--- Given problem ---
Report every line of the records below that contains the word "input", copying each such line in full.

====== Information given ======

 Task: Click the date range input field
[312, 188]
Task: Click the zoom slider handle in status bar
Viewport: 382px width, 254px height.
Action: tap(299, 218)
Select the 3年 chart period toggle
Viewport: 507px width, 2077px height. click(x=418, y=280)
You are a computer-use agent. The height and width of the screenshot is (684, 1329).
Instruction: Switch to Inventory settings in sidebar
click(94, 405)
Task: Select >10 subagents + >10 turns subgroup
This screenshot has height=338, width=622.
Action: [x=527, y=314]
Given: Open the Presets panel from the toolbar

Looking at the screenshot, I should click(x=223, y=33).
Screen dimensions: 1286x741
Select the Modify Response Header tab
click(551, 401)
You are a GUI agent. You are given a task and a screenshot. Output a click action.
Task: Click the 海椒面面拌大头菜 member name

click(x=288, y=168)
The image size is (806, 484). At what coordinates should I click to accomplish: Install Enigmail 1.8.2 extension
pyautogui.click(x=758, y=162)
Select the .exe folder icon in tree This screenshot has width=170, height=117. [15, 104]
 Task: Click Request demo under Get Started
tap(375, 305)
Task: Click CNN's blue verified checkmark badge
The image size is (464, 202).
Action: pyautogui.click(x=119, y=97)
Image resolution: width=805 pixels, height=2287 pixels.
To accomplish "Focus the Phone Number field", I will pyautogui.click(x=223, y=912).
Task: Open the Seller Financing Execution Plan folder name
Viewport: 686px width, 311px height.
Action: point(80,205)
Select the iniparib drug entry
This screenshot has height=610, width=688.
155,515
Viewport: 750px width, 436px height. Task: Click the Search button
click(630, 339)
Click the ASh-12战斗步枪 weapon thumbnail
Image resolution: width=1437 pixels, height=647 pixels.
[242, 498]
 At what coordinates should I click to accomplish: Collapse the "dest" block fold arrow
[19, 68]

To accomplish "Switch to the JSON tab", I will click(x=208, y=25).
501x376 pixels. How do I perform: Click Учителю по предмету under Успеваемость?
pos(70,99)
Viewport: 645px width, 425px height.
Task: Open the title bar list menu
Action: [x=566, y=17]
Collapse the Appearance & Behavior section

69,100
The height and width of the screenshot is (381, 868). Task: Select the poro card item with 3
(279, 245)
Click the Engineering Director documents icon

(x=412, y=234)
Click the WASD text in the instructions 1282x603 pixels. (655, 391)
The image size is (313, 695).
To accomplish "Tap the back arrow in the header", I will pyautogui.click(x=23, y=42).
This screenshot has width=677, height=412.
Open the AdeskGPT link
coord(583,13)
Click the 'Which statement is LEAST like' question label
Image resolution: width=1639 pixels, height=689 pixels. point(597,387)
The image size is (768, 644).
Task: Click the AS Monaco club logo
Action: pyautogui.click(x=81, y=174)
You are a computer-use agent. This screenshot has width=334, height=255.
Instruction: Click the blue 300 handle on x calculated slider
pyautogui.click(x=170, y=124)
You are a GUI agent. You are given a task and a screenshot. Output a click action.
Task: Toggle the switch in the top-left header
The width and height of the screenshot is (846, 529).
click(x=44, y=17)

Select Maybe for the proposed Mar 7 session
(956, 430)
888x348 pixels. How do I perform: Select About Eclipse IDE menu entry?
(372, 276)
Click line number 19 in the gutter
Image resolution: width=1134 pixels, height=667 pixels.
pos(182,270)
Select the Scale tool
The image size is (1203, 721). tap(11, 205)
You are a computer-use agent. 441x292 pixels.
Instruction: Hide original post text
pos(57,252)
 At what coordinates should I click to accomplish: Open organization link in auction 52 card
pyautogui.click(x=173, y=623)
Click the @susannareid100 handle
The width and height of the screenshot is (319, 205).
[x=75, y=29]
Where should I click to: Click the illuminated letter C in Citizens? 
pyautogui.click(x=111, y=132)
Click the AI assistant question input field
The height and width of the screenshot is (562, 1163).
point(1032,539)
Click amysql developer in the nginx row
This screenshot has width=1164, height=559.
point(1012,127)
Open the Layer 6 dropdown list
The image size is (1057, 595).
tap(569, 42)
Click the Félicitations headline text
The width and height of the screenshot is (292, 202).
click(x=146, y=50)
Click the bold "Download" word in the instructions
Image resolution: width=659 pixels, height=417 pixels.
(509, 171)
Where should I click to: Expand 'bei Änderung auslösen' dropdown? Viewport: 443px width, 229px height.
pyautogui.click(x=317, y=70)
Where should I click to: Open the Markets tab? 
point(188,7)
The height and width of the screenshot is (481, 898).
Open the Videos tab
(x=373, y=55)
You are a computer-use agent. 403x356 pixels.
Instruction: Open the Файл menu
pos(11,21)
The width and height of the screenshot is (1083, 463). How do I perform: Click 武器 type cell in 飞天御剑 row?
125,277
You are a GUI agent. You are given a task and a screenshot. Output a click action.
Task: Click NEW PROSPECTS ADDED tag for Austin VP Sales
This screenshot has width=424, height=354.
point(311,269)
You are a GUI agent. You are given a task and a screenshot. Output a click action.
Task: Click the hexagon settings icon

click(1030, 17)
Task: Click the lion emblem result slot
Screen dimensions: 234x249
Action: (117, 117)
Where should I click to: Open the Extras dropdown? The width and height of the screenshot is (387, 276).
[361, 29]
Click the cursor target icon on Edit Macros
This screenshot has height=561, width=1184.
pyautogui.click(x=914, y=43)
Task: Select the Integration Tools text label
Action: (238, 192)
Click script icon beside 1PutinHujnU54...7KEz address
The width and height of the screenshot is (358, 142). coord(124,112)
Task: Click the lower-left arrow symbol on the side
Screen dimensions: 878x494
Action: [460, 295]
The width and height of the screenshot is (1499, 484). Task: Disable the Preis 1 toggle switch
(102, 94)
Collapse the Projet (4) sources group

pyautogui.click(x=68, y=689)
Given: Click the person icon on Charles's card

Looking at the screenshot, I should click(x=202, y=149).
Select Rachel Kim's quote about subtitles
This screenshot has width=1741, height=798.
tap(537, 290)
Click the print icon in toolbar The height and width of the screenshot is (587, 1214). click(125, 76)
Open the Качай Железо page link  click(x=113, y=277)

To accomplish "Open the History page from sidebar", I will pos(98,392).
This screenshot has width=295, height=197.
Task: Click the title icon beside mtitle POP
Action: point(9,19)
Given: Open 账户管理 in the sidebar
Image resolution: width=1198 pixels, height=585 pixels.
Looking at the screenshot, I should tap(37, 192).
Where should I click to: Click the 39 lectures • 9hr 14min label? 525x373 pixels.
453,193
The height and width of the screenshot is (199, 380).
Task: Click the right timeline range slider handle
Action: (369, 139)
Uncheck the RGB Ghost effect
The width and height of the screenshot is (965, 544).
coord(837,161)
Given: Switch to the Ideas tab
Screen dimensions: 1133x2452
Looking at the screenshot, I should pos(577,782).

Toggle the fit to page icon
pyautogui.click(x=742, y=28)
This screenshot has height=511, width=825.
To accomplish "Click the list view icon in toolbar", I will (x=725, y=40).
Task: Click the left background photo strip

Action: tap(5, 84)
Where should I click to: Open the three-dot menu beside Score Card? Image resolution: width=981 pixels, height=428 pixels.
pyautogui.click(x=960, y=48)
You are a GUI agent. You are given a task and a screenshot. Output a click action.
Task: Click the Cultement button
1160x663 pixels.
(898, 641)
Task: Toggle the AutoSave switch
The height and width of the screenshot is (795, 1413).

======

--- Response to this exercise ---
 Task: Click the date range input field
Click the AI assistant question input field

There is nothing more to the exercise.